La cueva hasta hace unos treinta años estaba habitada. Un ermitaño-según afirmaba él mismo- discípulo de un discípulo de un pintor que no recuerdo aún sabiéndole famoso, vivió allí casi doce años. Durante ese tiempo, además de buscar la paz que no encontró en las ciudades de diversos países, se dedicó a pintar con pigmentos primitivos y con las manos, escenas que miraba absorto en su día a día en la naturaleza. La cueva, de más de cinco metros de alta y quince de profundidad, es todo un homenaje a nuestros ancestros y a la sensibilidad. Ni un solo centímetro quedó sin pintar, como un gran mural que se encendía con la salida del sol y se apagaba al anochecer. Cada grieta, cada estalactita y estalagmita, cada socavón o saliente estaba aprovechado para conectar la forma y el color como un todo artístico, casi mágico.
Desde el barranco de Carcalín cuesta unas dos horas llegar allí. Provisto del material necesario volví a visitarla el pasado viernes santo, justo hacía treinta años que junto a dos amigos la descubrimos ese mismo día de las pascuas de 1970, después de estar perdidos siete horas ente dos barrancos de los que no había forma de salir.
El recuerdo de aquel día es imborrable, porque además del miedo que pasa uno cansado y perdido en el monte, todavía me asustó más, si cabe, cuando vi salir aquel tipo de la cueva, con barba de años y cabellos largos gritando: ¡Marchaos! ¡Dejadme en paz!
Estuvimos más de una hora, escondidos y observándolo con los prismáticos, hasta que fuimos capaces de acercarnos y explicarle que no queríamos molestarle, que simplemente nos habíamos perdido y necesitábamos que nos indicara el camino de vuelta. Al darse cuenta que éramos tres niños y escuchar nuestras palabras su semblante cambió. Incluso diría que sonrió levemente, mientras una mirada de soslayo recorría nuestras seis pupilas dilatadas del susto.
Nos invitó a pasar con un gesto brusco, nos sentamos y descansamos durante media hora, en ese tiempo no paró de hacernos preguntas y nosotros no paramos de contestarlas sin dejar de mirar aquellas hermosas escenas pintadas. Luego, sin mediar palabra, nos acompañó durante más de dos horas hasta que se cercioró de que conocíamos el resto del camino de vuelta. Le dimos las gracias y nos despedimos. Cuando llegamos al pueblo estábamos cansadísimos, nos pasamos el día andando, trotando, escalando, de emoción en emoción. Ni uno, de los tres, dijo nada. Al llegar a casa, sin cenar, me acosté y me dormí de inmediato, también mis amigos según me contaron.

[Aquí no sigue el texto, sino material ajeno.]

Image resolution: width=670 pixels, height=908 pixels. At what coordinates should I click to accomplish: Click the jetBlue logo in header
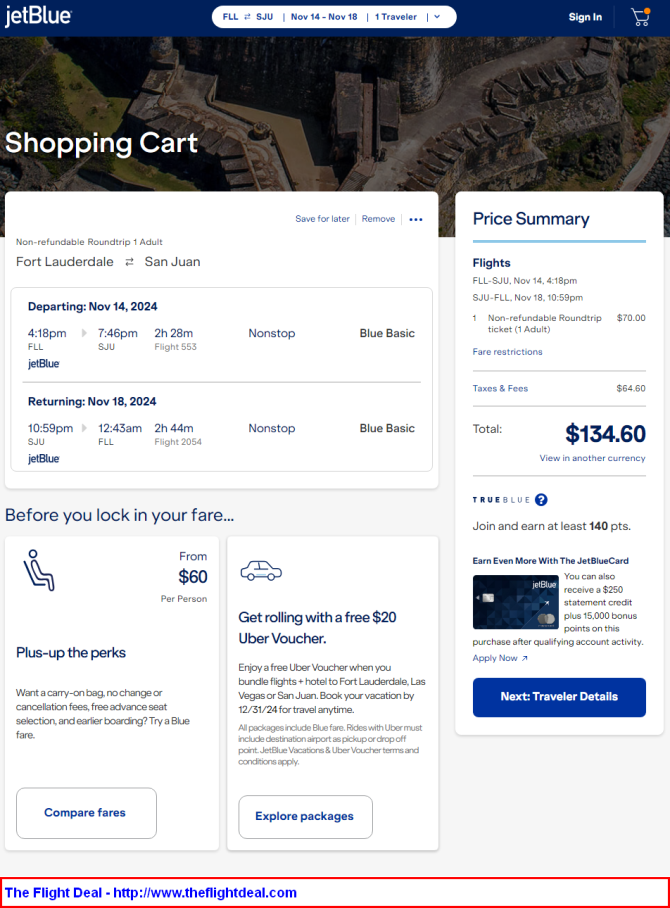click(x=38, y=16)
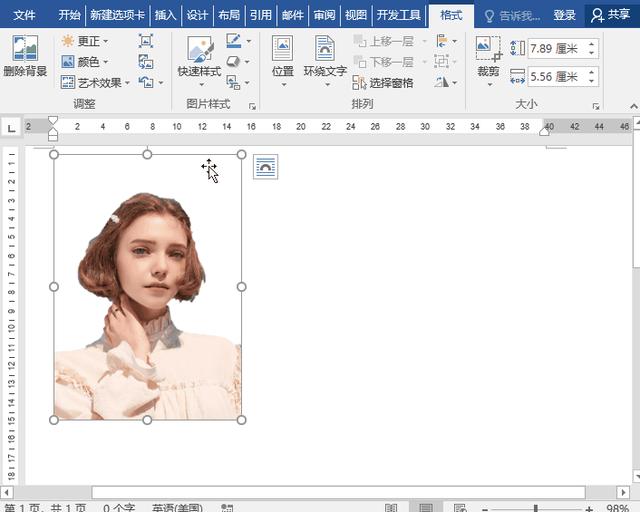Open the 环绕文字 wrap text tool

tap(325, 56)
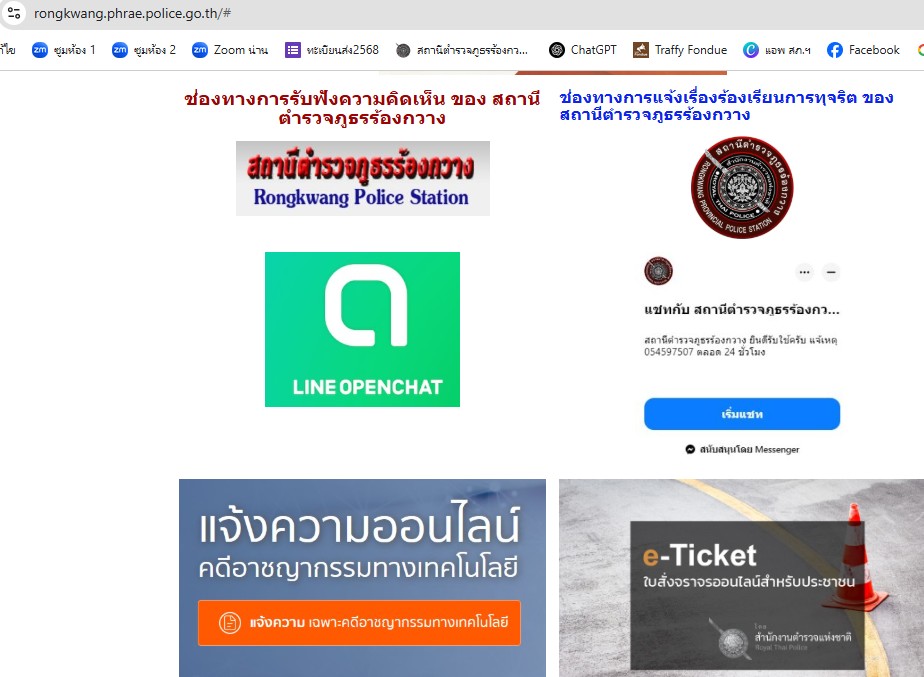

Durante semanas, meses estuvimos los tres haciendo conjeturas sobre aquel lugar, sobre aquella persona y sobre sus pinturas. Preguntamos con disimulo a algunas personas mayores por si conocían aquella cueva o alguien había visto a aquel tipo alguna vez. ¿Quién era, de dónde, por qué vivía en una cueva y solo? ¿Cómo podía ser que nadie lo conociera? Hubo momentos, durante todos estos años en los que creí que nos dormimos y alguno de nosotros o los tres soñamos todo aquello. No hay nada más potente que la imaginación de un niño.
Me alegro de haber subido hasta aquí. Estoy deshecho, los años no perdonan. Pero, mientras escribo estas palabras, contemplo en el interior de la cueva todas esas escenas pintadas, cada color y cada forma la escucho rasgando la piedra con los dedos, recuerdo a mis amigos, sus caras de niño, también aquel hombre desconocido que nos dejó este maravilloso legado. Me interrumpe un sonido hacia el interior de la cueva, me acerco un poco asustado y de pronto sale un murciélago, casi grito, debajo de un sol pintado, una vieja y sucia maleta cerrada, escrito en tiza: Para usted. Abro las dos cerraduras con una pequeña navaja, despacio para no romperlas, en su interior, treinta libretas ordenadas por años, una navaja oxidada, un viejo libro de supervivencia y dos fotografías en blanco y negro.
Abro la primera libreta, el encabezado: Cueva del Espantalobos, trece de enero de mil novecientos sesenta y uno. Sigue: “Por fin he llegado caminando a mi propio destino”. Ojeo otras muchas hasta llegar a la última página de la última libreta: “He terminado lo que vine a hacer. ¡Qué bien me siento! Vuelvo a casa.